Count the lines below containing "computer". Number only.

◆ **Material supplied**
============================================================
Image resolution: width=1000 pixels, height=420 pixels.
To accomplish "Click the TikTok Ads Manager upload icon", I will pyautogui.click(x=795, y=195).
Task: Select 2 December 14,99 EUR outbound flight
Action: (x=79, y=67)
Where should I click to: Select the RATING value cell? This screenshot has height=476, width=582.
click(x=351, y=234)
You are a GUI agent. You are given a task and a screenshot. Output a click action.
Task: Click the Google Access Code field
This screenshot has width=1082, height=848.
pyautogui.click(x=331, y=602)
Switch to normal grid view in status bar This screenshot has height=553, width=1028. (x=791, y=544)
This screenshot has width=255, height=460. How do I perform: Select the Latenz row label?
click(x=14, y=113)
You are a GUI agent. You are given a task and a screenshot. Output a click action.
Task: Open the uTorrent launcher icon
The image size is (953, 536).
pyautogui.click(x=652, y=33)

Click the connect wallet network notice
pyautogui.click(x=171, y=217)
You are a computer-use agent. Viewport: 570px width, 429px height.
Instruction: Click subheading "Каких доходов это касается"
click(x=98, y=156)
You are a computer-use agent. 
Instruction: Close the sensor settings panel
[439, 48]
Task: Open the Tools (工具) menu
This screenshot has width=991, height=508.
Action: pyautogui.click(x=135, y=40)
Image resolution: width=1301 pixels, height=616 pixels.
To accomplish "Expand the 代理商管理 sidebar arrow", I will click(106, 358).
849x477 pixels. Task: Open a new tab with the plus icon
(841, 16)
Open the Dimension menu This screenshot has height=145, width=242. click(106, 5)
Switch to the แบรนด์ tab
============================================================
◆ **Written solution**
2